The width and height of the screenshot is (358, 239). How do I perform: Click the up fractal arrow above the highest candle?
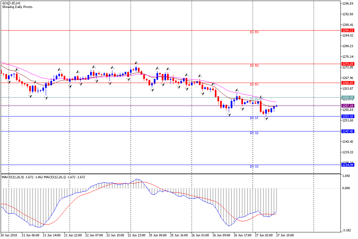(x=136, y=62)
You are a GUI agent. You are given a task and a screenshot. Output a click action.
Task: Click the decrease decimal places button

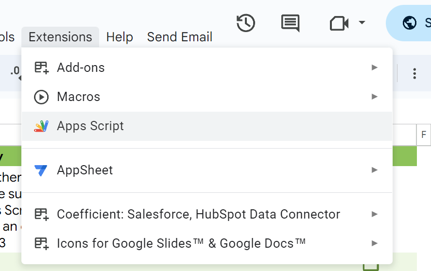tap(15, 72)
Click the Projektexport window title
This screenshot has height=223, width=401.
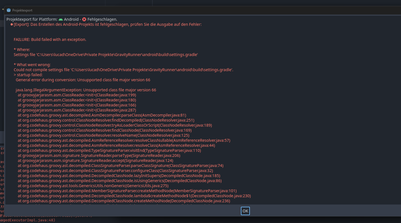(x=22, y=10)
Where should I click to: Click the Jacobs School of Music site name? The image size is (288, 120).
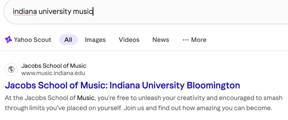54,66
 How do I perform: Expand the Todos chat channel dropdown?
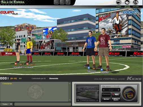coord(11,104)
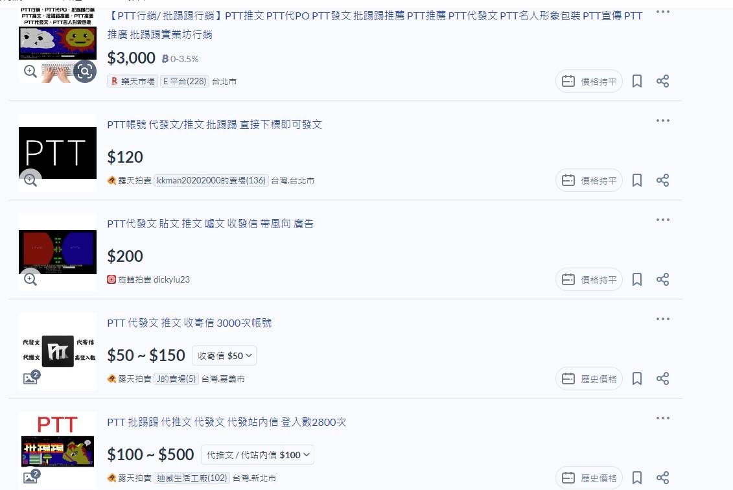Share the $200 PTT代發文 listing
Screen dimensions: 733x490
click(663, 279)
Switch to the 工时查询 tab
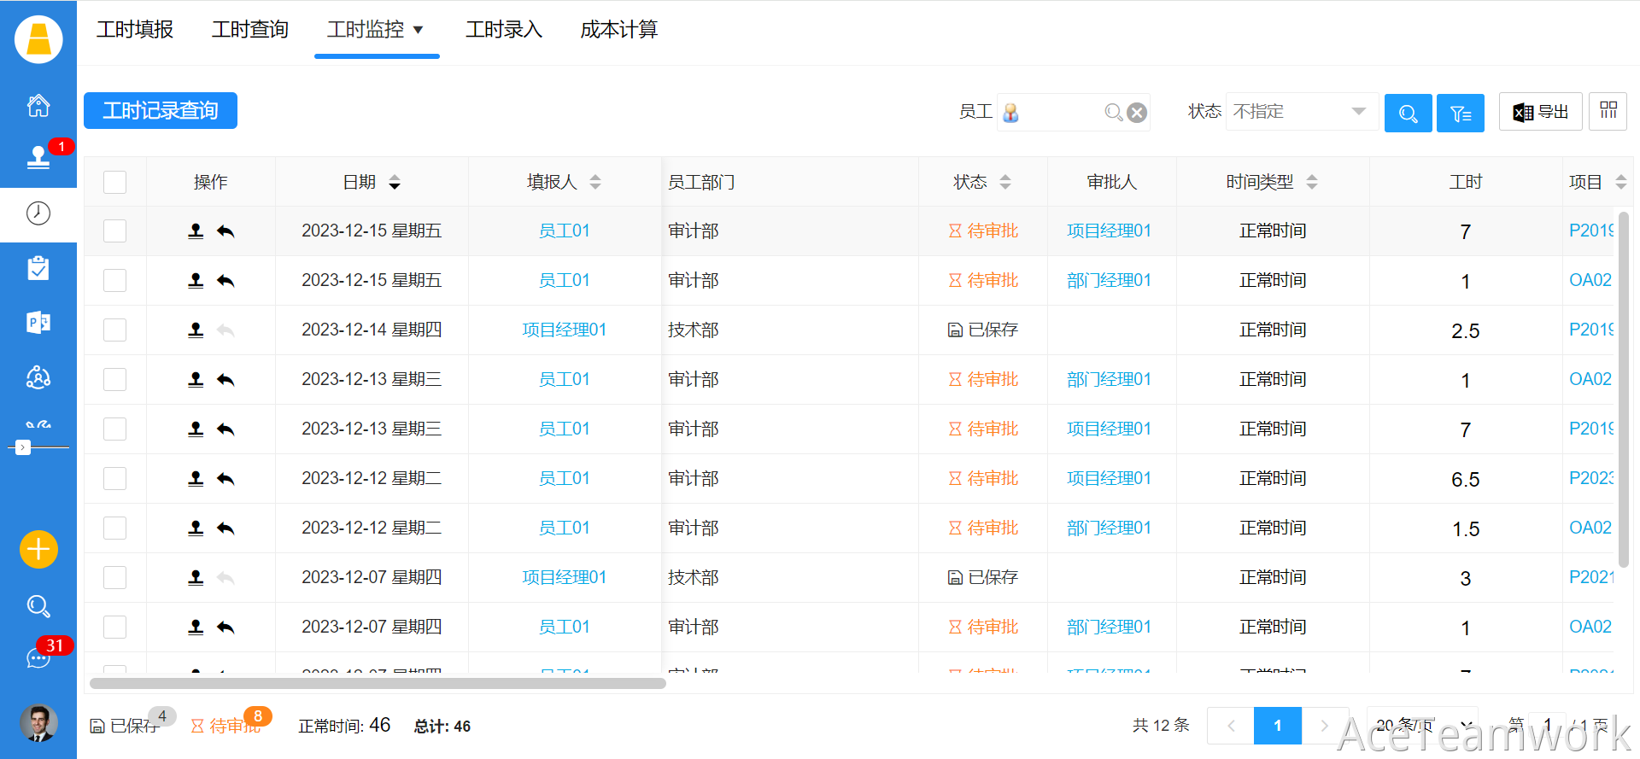Screen dimensions: 1640x759 coord(250,30)
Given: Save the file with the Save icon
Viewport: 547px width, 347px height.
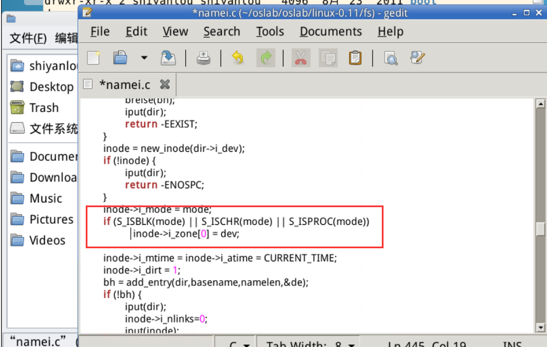Looking at the screenshot, I should click(x=168, y=58).
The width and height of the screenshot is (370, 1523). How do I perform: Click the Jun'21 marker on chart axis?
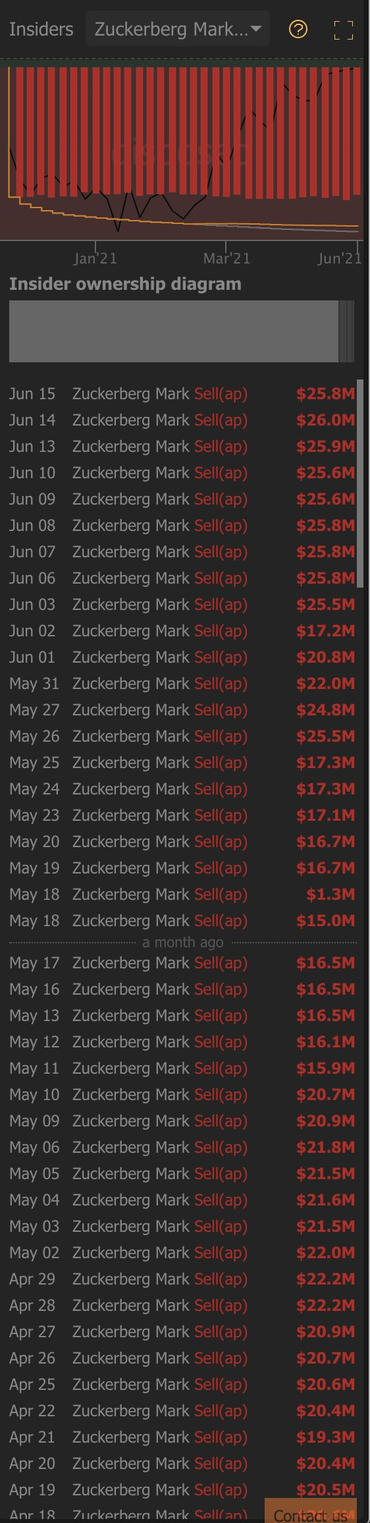(340, 258)
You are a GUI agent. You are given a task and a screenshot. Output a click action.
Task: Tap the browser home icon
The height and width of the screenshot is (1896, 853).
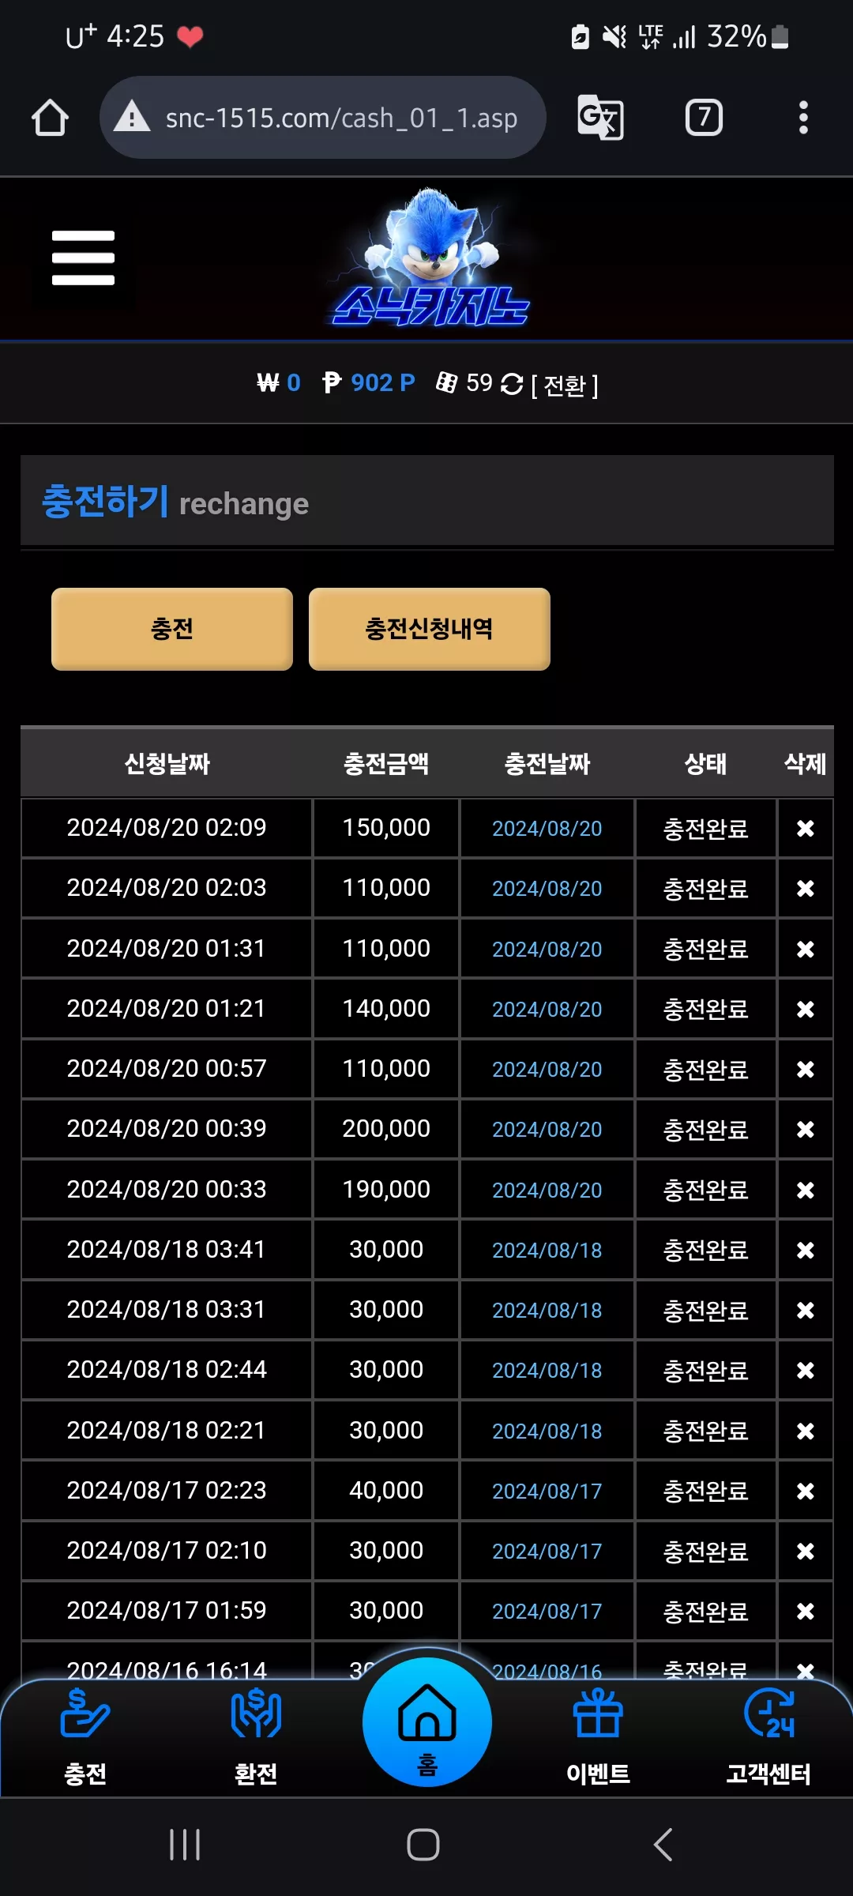coord(50,118)
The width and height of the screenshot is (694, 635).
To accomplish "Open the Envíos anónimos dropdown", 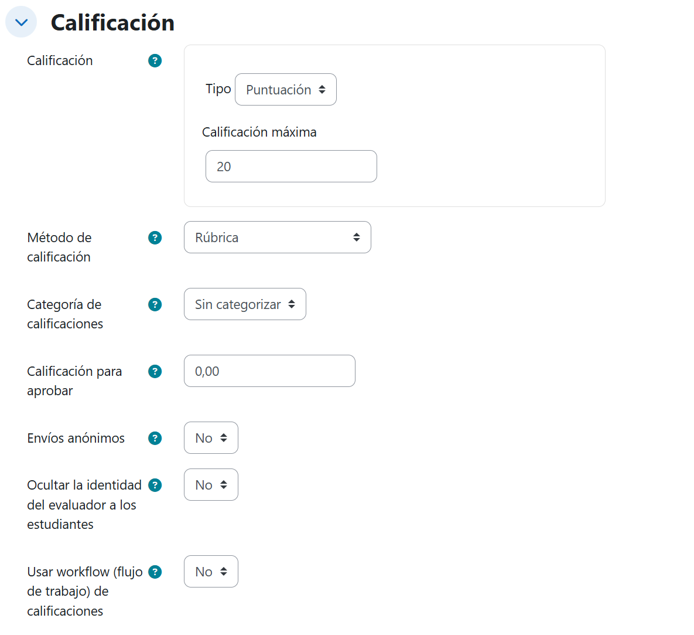I will (x=211, y=437).
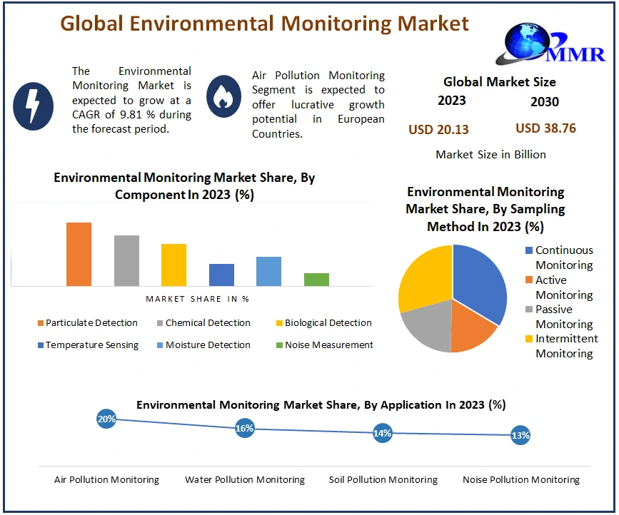Viewport: 619px width, 515px height.
Task: Select the 13% Noise Pollution data marker
Action: pyautogui.click(x=520, y=436)
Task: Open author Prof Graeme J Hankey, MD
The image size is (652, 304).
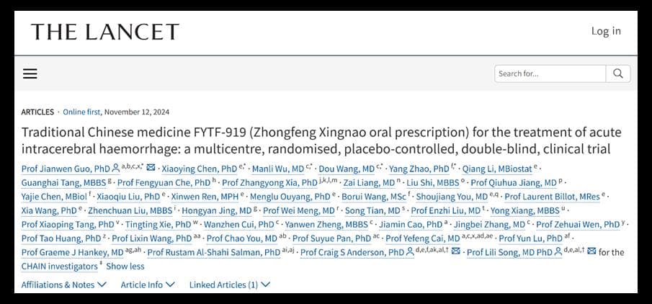Action: [72, 252]
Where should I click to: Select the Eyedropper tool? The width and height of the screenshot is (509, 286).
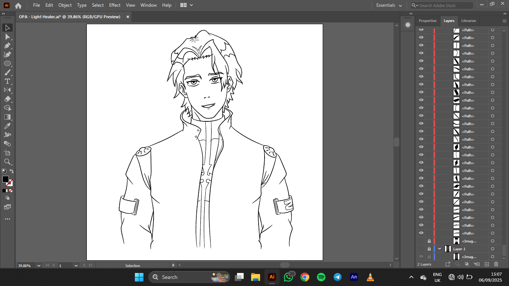click(x=7, y=126)
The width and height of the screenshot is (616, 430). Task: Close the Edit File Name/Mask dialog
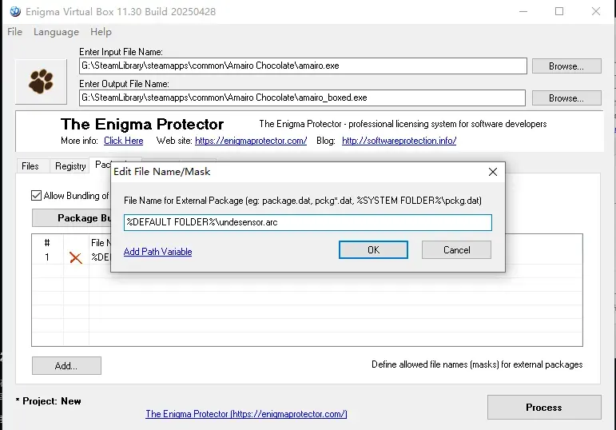click(x=493, y=172)
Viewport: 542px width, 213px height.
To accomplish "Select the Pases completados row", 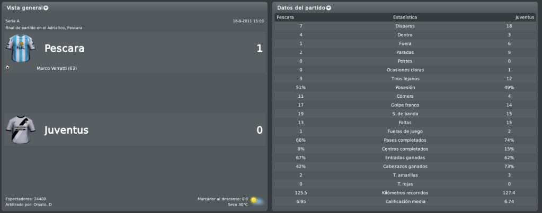I will pyautogui.click(x=405, y=140).
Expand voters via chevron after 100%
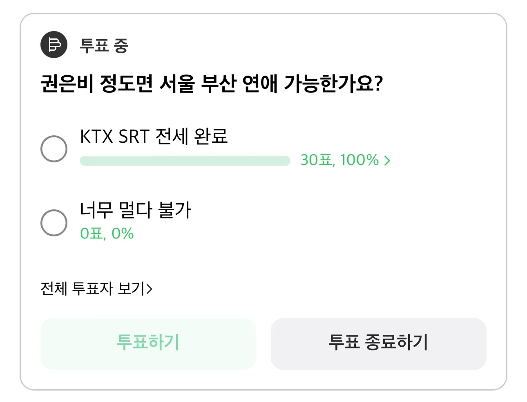The width and height of the screenshot is (527, 402). click(387, 160)
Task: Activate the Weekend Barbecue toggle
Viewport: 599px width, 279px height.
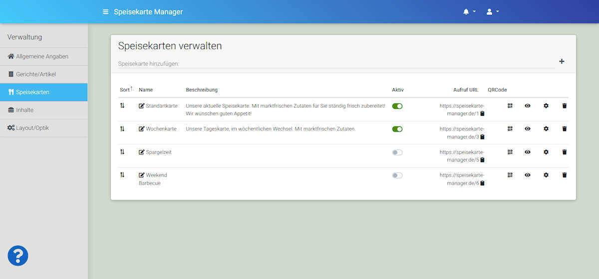Action: (397, 175)
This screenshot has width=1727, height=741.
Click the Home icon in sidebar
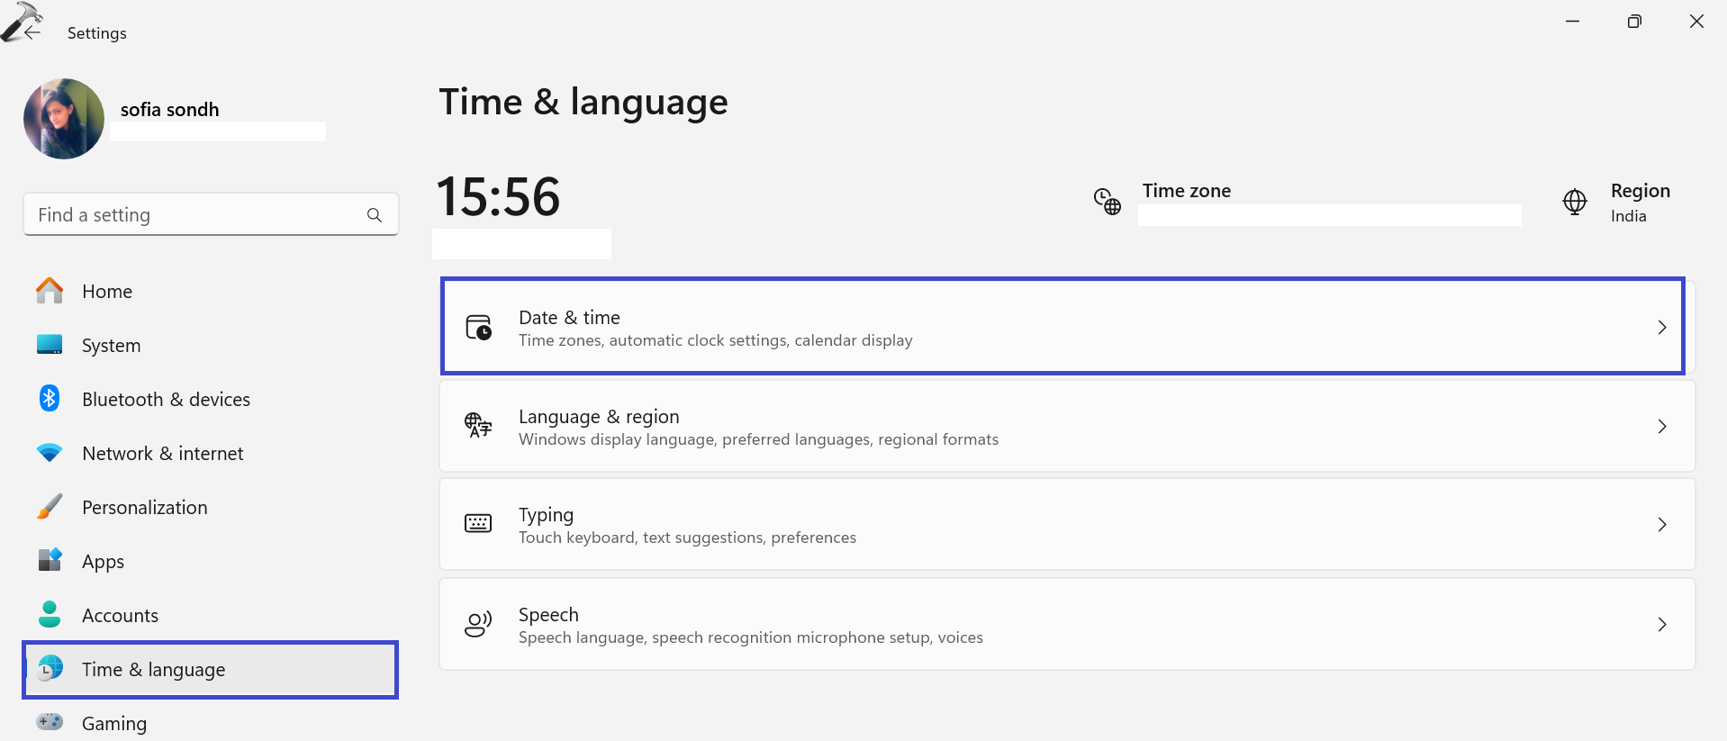coord(50,291)
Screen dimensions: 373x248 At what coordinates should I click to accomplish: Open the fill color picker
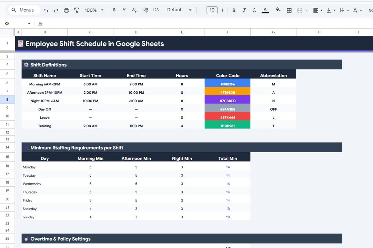coord(278,10)
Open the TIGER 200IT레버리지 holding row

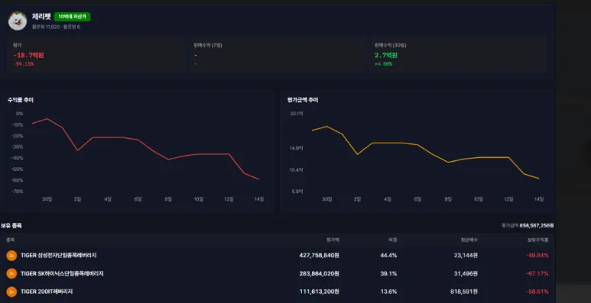pyautogui.click(x=277, y=292)
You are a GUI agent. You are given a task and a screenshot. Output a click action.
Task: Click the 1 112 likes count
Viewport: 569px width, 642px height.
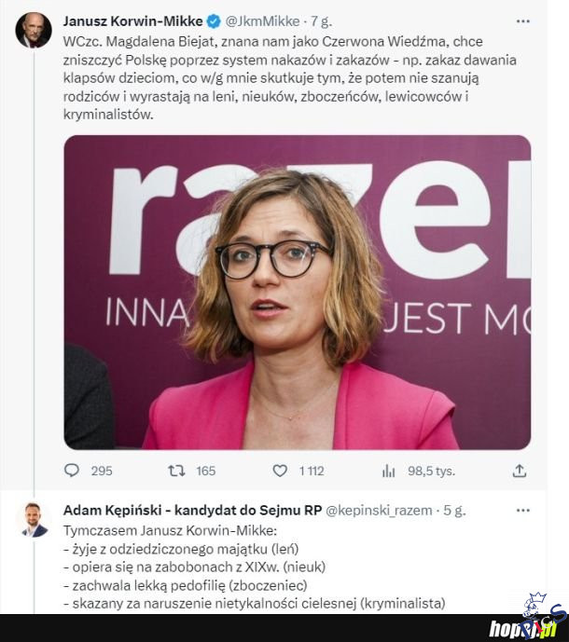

--- --- ---

### AIM OF THE EXERCISE
Copy out exactly the lines between the line that contains "Viewport: 599px width, 279px height." and the last line of the records, both ends included; leave out every picture.

### EXERCISE RESULT
Viewport: 599px width, 279px height.
Action: (397, 175)
This screenshot has width=1727, height=741.
Click the Home icon in sidebar
coord(50,291)
Screen dimensions: 373x248 At what coordinates should I click to accomplish: Open the fill color picker
coord(278,10)
Open the TIGER 200IT레버리지 holding row

pyautogui.click(x=277, y=292)
You are a GUI agent. You are given a task and a screenshot. Output a click action.
Task: Click the 1 112 likes count
Viewport: 569px width, 642px height.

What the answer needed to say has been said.